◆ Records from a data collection
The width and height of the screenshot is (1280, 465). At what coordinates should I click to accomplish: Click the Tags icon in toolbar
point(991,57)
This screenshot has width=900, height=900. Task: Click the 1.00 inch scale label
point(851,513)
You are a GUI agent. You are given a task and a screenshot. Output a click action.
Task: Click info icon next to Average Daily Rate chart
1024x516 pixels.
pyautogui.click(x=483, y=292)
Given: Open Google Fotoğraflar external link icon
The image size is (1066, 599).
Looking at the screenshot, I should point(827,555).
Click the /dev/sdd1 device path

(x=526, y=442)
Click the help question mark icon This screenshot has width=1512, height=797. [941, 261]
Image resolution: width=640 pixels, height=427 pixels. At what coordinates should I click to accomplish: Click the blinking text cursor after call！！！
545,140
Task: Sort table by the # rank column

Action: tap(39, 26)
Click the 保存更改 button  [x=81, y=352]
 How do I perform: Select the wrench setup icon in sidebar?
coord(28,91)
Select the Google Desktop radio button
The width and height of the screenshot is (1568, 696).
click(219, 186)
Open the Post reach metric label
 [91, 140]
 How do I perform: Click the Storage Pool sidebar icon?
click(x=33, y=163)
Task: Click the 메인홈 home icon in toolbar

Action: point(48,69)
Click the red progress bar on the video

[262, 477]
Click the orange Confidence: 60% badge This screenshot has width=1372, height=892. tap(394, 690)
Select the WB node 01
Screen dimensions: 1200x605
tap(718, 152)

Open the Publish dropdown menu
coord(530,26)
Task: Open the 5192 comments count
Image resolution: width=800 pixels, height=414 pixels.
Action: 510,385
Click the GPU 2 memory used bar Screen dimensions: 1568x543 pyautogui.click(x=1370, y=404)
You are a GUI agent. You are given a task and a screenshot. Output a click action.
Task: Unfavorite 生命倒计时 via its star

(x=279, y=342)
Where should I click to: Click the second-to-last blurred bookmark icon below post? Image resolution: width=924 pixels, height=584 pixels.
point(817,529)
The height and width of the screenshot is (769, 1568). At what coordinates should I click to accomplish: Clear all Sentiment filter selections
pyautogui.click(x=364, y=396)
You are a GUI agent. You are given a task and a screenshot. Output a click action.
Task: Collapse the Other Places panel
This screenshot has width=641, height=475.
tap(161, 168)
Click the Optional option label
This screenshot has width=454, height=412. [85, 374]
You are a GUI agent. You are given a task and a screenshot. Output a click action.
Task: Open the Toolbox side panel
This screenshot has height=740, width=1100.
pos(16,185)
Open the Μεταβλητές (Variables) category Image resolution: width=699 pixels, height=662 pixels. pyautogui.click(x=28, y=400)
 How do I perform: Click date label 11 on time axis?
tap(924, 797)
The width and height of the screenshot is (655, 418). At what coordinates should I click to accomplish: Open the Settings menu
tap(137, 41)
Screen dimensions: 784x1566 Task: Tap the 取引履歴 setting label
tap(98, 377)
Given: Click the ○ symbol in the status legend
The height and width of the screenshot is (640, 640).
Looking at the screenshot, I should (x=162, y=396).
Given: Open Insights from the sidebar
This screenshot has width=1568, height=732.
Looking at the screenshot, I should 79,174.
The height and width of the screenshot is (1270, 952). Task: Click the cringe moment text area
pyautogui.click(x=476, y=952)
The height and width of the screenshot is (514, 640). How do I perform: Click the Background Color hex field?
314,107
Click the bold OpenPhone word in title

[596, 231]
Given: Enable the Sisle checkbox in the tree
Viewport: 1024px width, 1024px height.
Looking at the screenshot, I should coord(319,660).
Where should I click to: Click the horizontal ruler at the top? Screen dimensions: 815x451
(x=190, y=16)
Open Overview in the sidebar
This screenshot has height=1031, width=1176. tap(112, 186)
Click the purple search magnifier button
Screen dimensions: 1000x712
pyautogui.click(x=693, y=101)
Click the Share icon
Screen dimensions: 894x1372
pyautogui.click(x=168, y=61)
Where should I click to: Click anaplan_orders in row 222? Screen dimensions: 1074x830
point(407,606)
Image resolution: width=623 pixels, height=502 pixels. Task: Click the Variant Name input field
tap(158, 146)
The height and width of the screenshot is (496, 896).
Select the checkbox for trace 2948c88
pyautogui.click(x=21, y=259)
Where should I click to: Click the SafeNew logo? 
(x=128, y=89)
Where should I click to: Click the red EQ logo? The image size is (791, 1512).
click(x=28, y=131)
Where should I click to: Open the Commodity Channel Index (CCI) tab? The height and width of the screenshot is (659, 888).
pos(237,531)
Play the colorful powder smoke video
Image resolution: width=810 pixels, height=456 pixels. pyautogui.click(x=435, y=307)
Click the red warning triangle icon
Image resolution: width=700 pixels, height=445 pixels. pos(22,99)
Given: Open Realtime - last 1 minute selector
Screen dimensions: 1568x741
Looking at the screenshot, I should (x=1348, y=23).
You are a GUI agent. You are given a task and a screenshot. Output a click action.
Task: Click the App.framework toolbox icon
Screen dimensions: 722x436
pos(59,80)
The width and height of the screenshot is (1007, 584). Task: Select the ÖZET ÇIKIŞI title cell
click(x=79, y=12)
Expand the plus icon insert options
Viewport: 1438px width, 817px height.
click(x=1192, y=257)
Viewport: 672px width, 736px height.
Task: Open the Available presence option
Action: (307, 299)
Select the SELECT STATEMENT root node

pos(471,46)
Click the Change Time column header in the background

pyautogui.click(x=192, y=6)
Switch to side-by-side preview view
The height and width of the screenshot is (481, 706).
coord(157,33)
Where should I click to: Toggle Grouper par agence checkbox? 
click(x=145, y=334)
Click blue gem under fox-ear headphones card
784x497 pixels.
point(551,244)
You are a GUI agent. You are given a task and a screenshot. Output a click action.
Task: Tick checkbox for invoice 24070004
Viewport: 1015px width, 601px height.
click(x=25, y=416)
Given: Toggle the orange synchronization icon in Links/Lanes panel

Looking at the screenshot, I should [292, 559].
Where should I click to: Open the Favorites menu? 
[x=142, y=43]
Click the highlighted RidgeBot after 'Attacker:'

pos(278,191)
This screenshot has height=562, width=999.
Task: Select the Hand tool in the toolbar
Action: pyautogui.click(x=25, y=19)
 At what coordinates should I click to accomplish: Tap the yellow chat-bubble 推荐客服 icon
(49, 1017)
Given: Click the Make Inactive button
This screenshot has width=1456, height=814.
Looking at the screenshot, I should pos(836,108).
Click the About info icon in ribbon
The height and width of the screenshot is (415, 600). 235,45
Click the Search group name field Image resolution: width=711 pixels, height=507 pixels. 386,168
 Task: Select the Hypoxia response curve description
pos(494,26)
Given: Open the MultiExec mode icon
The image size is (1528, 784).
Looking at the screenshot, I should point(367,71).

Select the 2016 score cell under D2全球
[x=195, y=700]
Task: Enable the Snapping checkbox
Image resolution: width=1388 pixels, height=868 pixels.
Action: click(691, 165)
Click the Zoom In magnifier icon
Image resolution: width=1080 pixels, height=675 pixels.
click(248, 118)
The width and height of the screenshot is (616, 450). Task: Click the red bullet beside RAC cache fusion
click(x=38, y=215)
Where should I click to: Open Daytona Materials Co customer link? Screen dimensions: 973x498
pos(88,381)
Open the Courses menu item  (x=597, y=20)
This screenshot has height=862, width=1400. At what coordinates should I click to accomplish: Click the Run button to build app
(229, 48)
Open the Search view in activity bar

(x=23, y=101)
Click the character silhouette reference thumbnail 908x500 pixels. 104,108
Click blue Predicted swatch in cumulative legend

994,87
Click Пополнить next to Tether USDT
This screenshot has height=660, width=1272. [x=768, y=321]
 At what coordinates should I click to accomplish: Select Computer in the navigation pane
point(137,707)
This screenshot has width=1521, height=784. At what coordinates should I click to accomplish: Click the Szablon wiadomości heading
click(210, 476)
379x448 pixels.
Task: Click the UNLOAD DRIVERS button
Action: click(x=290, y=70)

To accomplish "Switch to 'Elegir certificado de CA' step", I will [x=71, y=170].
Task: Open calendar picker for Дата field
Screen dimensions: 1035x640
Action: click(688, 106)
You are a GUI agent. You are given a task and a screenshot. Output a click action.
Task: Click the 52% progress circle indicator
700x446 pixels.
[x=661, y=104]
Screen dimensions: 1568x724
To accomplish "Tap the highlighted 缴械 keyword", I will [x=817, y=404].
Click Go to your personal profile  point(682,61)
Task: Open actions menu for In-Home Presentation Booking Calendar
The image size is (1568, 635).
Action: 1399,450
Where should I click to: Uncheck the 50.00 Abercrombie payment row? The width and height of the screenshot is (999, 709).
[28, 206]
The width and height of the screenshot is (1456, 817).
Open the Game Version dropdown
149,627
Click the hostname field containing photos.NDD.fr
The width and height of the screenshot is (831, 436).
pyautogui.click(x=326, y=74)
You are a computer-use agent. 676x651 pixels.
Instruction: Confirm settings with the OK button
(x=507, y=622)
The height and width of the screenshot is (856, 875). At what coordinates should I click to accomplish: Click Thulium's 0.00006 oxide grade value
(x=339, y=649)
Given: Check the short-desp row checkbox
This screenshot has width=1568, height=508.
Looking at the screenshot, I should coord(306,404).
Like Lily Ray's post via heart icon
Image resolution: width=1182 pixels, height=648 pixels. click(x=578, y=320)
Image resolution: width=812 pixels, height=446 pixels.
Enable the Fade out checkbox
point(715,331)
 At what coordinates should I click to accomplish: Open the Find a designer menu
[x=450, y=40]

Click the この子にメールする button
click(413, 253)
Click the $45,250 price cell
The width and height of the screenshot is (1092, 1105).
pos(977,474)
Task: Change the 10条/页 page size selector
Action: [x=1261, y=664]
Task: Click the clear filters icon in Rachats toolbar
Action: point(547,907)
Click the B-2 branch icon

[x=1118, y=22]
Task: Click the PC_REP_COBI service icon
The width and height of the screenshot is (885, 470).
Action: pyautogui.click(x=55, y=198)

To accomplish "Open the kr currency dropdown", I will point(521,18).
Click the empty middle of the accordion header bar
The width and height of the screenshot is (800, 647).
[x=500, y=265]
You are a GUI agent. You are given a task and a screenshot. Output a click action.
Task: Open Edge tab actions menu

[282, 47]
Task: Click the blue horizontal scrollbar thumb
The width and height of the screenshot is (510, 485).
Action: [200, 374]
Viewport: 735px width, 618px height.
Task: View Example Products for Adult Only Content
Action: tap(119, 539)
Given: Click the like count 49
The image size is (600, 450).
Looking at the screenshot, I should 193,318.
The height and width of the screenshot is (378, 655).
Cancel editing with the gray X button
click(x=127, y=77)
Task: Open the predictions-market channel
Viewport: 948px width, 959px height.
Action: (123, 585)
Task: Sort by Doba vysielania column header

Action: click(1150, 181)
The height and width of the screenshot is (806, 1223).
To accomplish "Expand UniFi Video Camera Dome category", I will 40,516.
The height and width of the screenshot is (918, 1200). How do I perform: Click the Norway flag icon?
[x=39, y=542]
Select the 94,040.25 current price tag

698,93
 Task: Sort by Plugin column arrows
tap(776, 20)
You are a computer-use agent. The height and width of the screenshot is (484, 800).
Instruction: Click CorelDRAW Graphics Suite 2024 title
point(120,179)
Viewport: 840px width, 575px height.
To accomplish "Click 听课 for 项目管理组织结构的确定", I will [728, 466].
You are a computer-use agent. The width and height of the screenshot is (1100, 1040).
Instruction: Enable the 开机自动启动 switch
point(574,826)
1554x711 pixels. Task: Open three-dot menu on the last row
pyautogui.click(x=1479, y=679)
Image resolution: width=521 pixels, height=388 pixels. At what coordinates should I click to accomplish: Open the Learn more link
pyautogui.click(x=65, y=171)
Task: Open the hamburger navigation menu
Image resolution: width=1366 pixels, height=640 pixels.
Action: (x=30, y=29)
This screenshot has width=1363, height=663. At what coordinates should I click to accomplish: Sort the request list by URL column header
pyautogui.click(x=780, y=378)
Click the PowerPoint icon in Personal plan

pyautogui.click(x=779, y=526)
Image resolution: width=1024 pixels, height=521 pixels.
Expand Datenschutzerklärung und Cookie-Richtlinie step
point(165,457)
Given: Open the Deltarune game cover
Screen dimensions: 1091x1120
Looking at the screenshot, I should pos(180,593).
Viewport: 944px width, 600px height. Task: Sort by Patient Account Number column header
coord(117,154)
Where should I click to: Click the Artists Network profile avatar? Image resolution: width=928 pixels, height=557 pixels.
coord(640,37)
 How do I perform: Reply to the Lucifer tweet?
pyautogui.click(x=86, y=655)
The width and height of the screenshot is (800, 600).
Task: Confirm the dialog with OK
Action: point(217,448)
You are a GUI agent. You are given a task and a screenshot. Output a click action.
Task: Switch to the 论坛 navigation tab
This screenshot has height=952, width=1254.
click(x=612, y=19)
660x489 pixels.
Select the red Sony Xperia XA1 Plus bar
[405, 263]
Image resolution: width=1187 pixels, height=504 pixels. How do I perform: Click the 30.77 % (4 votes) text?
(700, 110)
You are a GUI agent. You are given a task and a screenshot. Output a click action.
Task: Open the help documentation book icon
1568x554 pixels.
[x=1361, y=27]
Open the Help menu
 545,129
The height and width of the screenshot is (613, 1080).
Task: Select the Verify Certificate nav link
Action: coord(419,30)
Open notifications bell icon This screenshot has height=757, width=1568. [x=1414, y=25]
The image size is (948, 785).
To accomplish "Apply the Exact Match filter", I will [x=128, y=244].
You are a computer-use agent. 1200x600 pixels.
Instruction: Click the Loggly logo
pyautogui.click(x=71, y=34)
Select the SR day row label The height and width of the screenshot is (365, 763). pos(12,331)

◆ Exercise prompt
I'd like the lines above from the one with "Task: Click the blue" up to and including the one with "Task: Open the predictions-market channel" copied exactly, with no other lines.

◆ Answer for the task
Task: Click the blue horizontal scrollbar thumb
The width and height of the screenshot is (510, 485).
Action: [200, 374]
Viewport: 735px width, 618px height.
Task: View Example Products for Adult Only Content
Action: tap(119, 539)
Given: Click the like count 49
The image size is (600, 450).
Looking at the screenshot, I should 193,318.
The height and width of the screenshot is (378, 655).
Cancel editing with the gray X button
click(x=127, y=77)
Task: Open the predictions-market channel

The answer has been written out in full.